Empirical results highlight substantial improvements in learning efficiency, stable horizon contraction, value function order consistency, trajectory stitching, and robust performance in the presence of sparse or stochastic reward structures.

6. Planning, Test-Time Algorithms, and Limitations

The structure encoded by goal-conditioned value functions provides actionable metrics for test-time planning:

• Test-Time Graph Search (TTGS): Building a state graph with weights defined by value-derived distances and performing Dijkstra’s search produces subgoal sequences that enable trajectory stitching, significantly boosting performance of frozen policies on long-horizon and sparse-reward tasks (Opryshko et al., 8 Oct 2025).
• Correction of Value Artifacts: Combining model-based planning over the learned value landscape with graph-based value aggregation addresses both local estimation artifacts (“$\mathcal{T}$-local optima”) and global propagation errors, yielding robust zero-shot goal-reaching behavior (Bagatella et al., 2023).

A notable limitation is the accumulation of estimation errors over long horizons, which can lead to unreliable subgoal selection or local optima in value estimation. Regularization techniques, horizon contraction (option/TEMPABSTRACTION), and planning using subgoal graphs or model-predictive rollouts are necessary mitigations.
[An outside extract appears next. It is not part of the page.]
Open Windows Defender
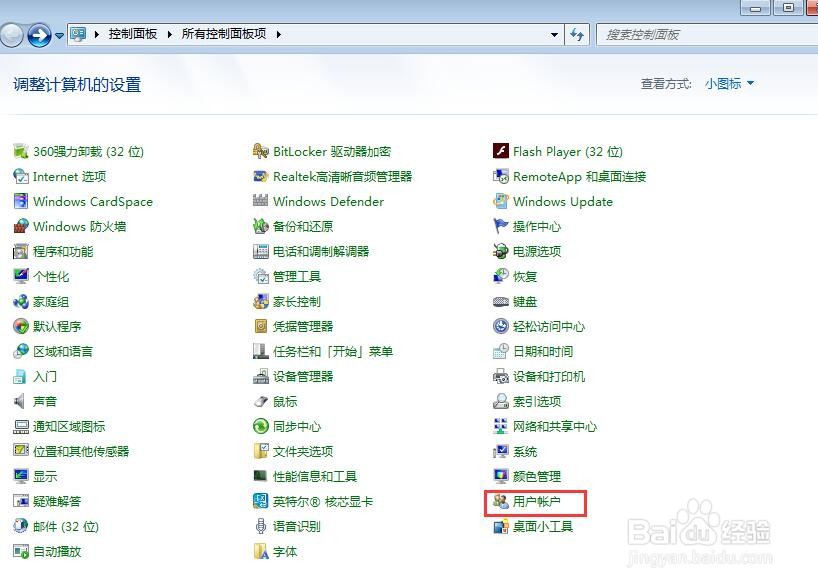 point(331,201)
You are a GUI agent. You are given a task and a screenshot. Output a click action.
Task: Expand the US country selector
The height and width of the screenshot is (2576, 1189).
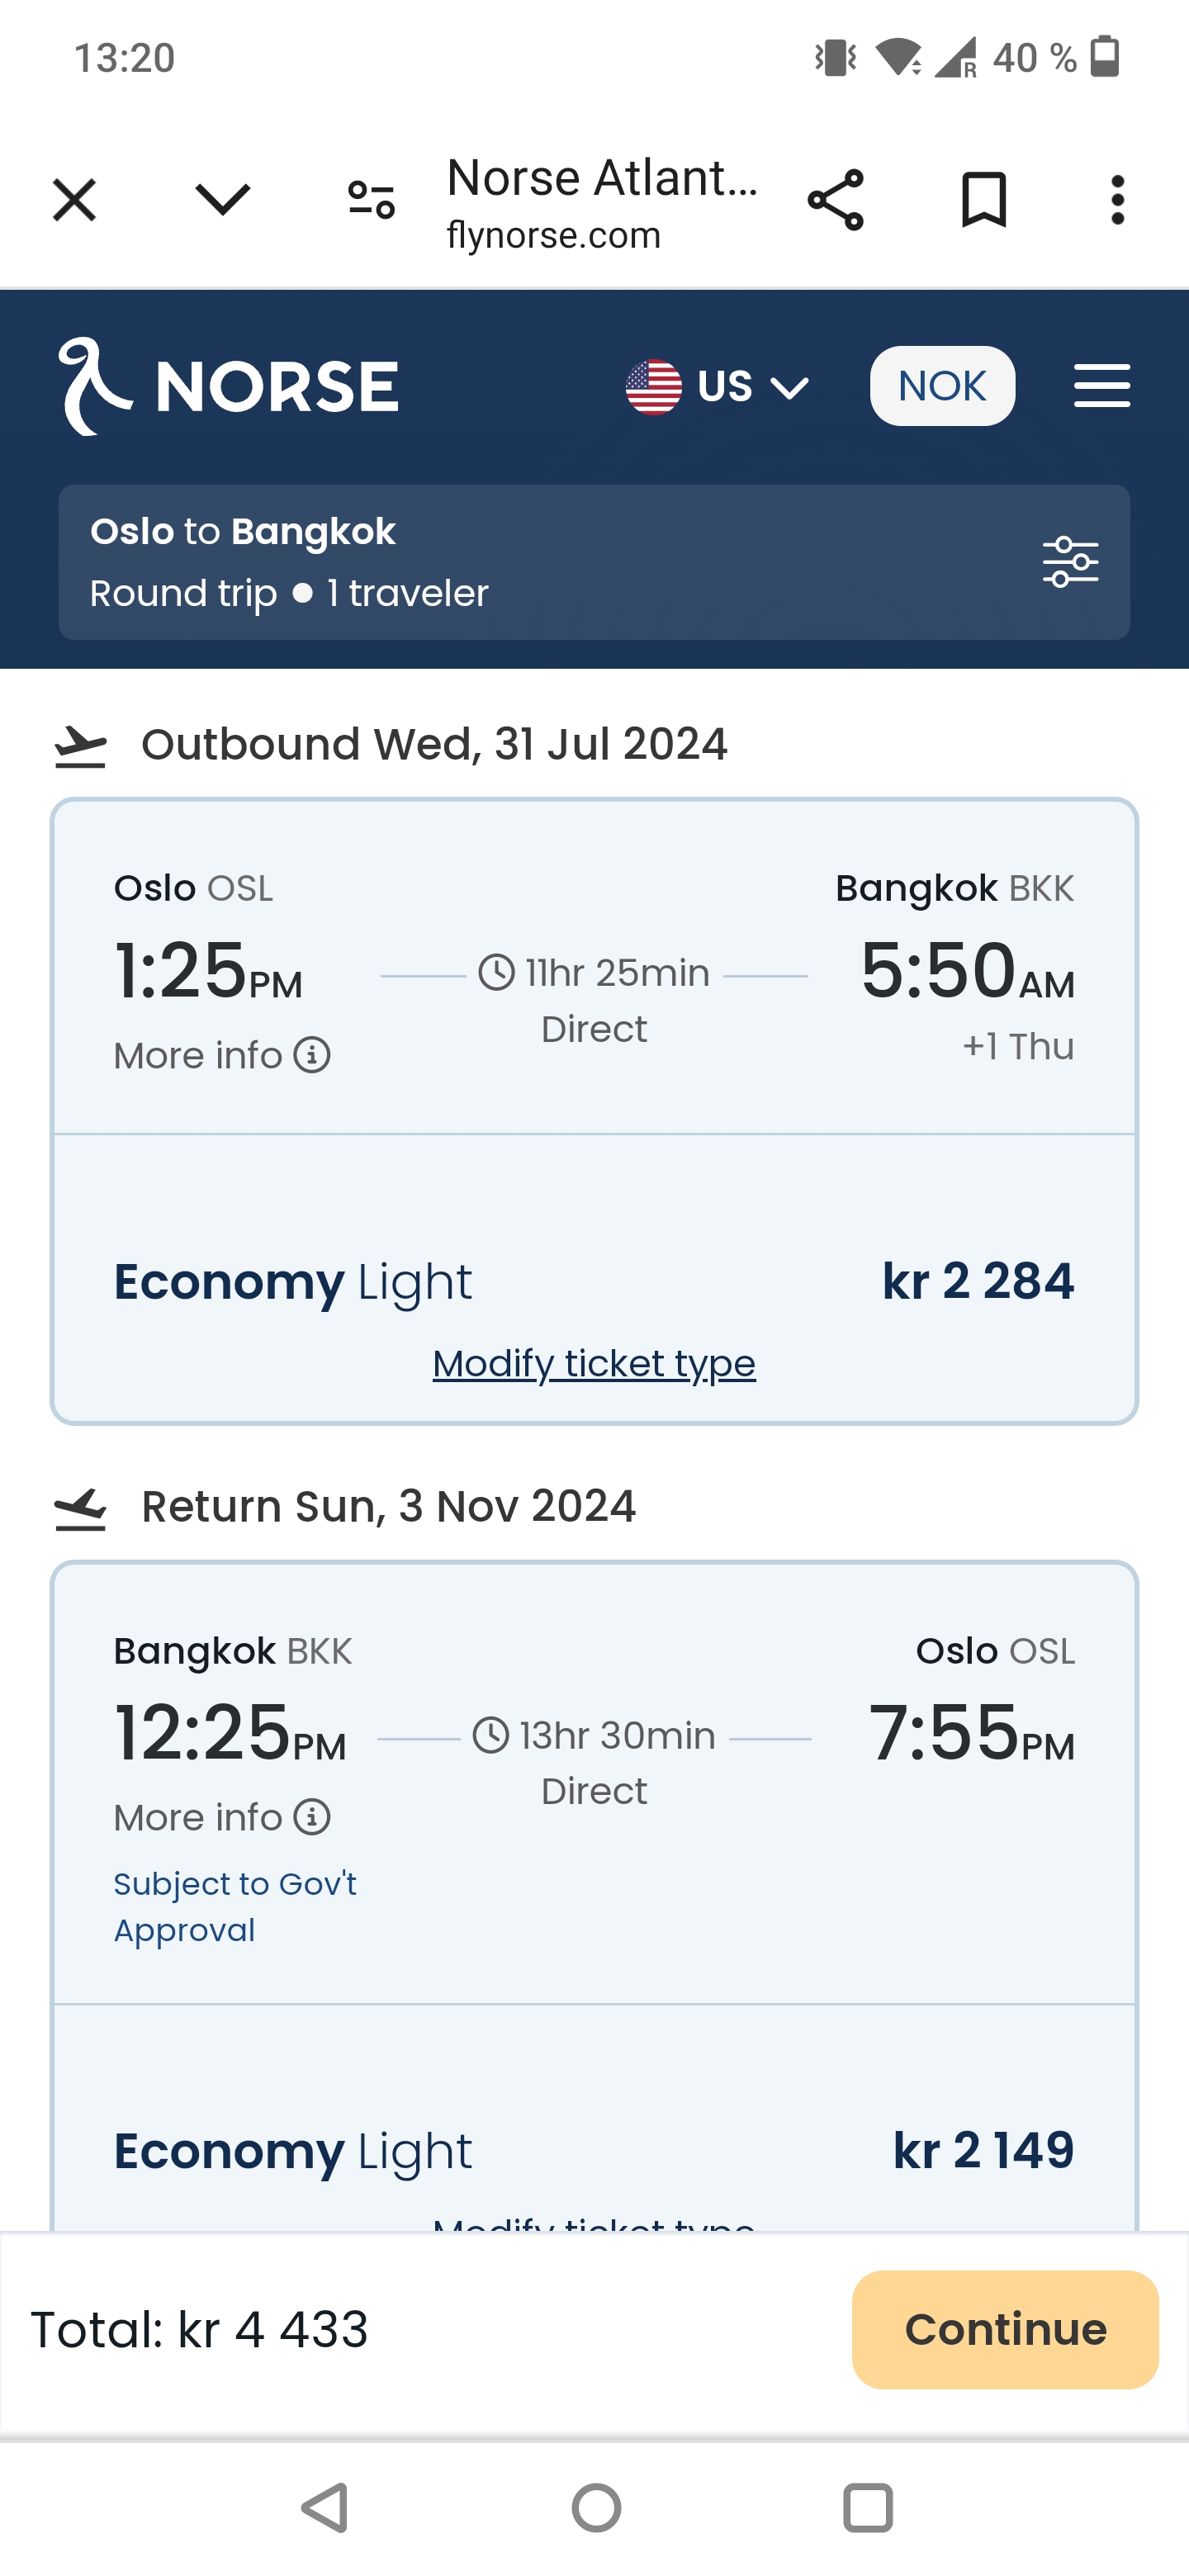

7. Outlook and Future Directions

Goal-conditioned value function research is actively progressing across several axes:

• Integration with large-scale unsupervised data and offline RL for scalable skill reuse.
• Merging RL value functions with model-predictive and symbolic planning frameworks in hybrid closed-loop systems.
• Advancements in geometric and structural regularization to encode environmental priors (e.g., via PDEs or spectral methods).
• Extension to high-dimensional, perceptual, or multi-modal goal spaces using contrastive, metric, and density-based objectives.
• Generalization to reasoning, language, and multi-agent settings via value critics over abstract state/goal representations.

Development in curriculum design, action-free data support, and robust multi-goal learning will further enhance the applicability of goal-conditioned value functions to diverse RL and decision-making problems. The confluence of geometric, hierarchical, and physics-informed perspectives provides numerous fruitful directions for future research.